Hollywood has come to the SDFLA. Or at least a case involving Hollywood has.
Did you see Netflix’s The Rip? If not, I can’t blame you. It was one of those direct-to-Netflix movies. But it had real star power. Ben Affleck and Matt Damon reunite on screen as members of a Miami narcotics tactical unit that discovers millions in cash inside a stash house. Netflix describes it this way: “Trust frays when a team of Miami cops discovers millions in cash inside a run-down stash house, calling everyone — and everything — into question.”

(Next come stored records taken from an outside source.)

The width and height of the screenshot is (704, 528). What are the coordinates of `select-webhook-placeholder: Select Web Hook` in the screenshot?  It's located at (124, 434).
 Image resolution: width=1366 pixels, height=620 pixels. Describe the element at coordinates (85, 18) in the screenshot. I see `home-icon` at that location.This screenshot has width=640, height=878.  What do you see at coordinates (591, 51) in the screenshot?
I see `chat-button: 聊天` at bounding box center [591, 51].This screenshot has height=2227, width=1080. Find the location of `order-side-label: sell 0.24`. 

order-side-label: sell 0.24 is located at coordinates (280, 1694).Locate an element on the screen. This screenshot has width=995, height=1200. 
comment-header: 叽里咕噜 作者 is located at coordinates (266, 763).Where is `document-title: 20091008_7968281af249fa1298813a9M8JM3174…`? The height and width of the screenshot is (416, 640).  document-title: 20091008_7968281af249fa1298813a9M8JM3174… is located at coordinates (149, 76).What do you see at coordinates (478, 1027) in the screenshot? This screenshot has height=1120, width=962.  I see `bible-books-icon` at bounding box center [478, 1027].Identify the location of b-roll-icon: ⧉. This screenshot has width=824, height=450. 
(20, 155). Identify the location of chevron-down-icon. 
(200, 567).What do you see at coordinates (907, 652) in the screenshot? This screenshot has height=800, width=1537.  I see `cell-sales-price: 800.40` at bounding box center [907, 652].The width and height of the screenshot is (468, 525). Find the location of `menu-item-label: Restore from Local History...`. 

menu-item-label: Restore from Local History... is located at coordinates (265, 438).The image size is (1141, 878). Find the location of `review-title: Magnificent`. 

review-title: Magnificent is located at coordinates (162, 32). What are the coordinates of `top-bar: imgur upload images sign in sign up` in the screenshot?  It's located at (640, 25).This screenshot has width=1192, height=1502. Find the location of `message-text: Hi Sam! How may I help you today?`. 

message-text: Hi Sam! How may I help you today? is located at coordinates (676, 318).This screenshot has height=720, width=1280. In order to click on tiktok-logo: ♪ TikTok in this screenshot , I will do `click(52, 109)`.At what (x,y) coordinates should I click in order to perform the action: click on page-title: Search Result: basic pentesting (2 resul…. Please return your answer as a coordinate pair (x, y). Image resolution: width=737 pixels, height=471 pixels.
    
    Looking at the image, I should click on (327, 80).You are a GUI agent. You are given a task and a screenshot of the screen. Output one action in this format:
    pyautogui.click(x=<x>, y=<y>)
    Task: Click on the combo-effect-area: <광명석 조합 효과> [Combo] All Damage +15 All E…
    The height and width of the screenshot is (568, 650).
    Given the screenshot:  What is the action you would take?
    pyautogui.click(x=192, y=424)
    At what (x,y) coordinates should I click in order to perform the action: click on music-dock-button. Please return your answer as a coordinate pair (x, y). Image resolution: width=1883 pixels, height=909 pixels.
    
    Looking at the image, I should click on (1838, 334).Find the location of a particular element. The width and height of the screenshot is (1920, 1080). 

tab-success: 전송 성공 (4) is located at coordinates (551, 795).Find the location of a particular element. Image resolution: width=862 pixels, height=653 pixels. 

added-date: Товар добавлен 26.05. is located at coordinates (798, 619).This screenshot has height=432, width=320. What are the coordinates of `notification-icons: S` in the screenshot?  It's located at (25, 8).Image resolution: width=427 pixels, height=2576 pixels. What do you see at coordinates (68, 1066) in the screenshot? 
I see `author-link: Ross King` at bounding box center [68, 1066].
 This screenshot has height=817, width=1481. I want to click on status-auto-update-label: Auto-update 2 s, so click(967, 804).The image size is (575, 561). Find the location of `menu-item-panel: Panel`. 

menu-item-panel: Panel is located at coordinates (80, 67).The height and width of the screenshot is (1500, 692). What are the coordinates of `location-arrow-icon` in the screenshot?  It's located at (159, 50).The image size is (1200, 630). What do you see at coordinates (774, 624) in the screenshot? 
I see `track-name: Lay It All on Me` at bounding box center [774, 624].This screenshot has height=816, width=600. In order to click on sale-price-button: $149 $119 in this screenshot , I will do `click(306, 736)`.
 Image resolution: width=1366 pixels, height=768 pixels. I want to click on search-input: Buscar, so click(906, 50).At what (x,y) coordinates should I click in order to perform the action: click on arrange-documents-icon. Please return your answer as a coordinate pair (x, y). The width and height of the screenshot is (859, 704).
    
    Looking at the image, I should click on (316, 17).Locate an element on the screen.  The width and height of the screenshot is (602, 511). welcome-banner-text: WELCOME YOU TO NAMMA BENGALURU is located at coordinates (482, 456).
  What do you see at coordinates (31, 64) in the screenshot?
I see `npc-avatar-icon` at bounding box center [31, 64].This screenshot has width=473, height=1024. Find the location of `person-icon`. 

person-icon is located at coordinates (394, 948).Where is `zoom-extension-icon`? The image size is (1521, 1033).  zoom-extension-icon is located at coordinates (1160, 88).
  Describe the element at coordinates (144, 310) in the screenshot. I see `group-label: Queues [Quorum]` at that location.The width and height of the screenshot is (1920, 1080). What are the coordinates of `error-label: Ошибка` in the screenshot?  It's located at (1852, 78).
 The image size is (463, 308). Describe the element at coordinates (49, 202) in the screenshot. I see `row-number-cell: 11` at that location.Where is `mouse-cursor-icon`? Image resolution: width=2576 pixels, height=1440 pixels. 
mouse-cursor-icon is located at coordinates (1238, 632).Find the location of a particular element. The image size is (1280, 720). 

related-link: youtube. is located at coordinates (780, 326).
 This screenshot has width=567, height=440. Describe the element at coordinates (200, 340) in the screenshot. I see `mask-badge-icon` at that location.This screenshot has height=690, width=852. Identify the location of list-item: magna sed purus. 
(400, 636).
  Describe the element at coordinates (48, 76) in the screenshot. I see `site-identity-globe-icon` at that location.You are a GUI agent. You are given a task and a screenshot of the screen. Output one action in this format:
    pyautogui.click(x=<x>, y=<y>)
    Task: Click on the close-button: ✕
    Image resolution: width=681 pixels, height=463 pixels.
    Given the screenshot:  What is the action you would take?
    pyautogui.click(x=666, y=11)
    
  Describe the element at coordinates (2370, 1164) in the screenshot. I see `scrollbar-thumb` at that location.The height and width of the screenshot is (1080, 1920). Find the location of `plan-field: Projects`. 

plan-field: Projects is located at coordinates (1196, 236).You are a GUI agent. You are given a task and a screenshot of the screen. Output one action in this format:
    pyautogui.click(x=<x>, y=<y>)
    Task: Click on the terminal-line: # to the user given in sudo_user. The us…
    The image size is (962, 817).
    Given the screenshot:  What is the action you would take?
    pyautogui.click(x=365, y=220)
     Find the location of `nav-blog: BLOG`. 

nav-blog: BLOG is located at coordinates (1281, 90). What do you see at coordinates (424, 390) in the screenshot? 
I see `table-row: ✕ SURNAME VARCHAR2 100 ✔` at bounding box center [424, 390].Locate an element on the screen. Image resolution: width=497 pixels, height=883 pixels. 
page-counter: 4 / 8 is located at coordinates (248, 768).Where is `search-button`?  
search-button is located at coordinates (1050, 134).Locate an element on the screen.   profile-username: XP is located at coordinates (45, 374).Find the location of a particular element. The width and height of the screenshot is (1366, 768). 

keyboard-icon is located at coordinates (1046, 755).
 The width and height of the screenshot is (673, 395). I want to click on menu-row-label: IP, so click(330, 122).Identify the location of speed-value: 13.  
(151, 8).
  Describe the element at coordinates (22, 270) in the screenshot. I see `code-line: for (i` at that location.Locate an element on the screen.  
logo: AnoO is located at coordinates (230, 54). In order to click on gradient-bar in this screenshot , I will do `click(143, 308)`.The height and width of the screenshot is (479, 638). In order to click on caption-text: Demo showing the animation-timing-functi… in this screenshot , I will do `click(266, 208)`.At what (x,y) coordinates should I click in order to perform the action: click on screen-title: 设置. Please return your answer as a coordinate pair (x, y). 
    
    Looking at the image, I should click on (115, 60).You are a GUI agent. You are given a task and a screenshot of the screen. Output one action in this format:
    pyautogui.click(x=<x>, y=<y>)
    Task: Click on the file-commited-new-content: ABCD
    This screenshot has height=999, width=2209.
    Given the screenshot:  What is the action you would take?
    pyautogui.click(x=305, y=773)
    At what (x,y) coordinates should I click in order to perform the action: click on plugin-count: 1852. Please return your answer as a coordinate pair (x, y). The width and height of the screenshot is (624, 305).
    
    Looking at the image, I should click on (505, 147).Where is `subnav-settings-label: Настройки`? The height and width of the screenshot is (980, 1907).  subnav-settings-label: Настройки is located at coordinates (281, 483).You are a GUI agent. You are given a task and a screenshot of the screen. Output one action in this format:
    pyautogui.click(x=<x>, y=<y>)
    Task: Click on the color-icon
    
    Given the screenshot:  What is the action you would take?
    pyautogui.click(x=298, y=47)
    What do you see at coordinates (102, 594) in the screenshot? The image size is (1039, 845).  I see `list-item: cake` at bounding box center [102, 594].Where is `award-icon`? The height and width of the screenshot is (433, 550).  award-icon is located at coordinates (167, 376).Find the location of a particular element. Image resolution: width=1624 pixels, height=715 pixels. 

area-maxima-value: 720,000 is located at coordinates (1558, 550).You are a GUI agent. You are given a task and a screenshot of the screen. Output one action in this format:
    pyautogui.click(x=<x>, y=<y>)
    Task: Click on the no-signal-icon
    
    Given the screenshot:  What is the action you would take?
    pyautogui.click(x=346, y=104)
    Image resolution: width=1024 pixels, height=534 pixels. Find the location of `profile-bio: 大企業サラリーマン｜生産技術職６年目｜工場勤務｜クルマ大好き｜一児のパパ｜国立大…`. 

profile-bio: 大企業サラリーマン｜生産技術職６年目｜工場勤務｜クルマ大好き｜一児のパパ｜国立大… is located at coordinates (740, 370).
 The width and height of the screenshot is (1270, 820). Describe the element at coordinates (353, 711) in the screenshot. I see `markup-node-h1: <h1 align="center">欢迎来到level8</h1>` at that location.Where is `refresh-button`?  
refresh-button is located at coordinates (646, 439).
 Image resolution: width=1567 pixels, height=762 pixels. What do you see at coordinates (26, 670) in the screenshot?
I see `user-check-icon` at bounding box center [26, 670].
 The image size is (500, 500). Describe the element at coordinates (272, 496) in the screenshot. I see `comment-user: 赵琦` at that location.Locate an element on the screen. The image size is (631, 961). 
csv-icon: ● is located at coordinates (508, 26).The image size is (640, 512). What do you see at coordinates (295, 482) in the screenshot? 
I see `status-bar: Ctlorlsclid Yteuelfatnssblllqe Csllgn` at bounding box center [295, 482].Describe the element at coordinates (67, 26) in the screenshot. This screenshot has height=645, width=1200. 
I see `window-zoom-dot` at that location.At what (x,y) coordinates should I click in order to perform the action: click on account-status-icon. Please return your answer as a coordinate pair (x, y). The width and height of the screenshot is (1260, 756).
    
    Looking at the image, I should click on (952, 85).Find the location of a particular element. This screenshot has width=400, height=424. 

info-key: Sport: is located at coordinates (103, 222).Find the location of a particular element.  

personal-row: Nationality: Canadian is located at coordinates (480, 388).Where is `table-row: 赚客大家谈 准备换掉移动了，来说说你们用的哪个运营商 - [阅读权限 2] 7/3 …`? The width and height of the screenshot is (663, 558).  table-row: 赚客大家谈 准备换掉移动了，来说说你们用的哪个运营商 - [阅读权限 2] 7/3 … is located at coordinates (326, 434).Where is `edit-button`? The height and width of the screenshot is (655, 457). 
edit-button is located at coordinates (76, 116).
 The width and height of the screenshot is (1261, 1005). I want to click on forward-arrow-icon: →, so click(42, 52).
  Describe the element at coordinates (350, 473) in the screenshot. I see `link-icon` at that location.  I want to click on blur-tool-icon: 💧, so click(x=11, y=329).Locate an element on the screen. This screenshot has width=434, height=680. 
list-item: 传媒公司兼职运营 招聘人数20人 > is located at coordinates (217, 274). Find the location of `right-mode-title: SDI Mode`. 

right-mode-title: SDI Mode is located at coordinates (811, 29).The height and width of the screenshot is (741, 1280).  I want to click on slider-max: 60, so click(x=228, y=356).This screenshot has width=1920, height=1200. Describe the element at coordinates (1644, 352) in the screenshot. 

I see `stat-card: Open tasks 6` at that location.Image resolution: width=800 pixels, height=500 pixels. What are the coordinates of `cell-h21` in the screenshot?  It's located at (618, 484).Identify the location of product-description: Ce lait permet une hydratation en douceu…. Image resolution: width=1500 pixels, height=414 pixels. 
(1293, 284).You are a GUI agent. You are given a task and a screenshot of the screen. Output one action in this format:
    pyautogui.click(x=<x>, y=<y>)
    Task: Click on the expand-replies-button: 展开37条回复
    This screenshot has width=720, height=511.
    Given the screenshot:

The movie opens by saying it was “inspired by true events.” According to a new complaint filed in the Southern District of Florida, the true event was a June 29, 2016 Miami-Dade narcotics investigation that led to the seizure of more than $21 million in currency from a suspected marijuana trafficker’s home in Miami Lakes.
The officers who say they supervised and led that real investigation are not happy with the movie or what it allegedly implies about them. Last week, they sued the production companies behind the film, including Artists Equity, LLC, which was founded by Affleck and Damon.
The complaint alleges that, although the film uses fictional names, it copied highly specific details from the real seizure (Miami-Dade narcotics officers, the Miami Lakes/Hialeah setting, cash hidden in orange buckets inside walls, a cash-sniffing dog, a TEC-9). It then “Holly-fied” the rest, presenting a story about corruption, theft, cartel communications, arson, and murder. As the complaint puts it, third parties began asking the plaintiffs “which character they were and how many buckets they kept.”
You can read the complaint, which is getting national media coverage, here. The case is Smith v. Falco Pictures, LLC, No. 1:26-cv-23213, in the Southern District of Florida. It’s in front of Chief Judge Altonaga.
As a postscript, Affleck apparently plays a character named “J.D. Byrne.” No comment.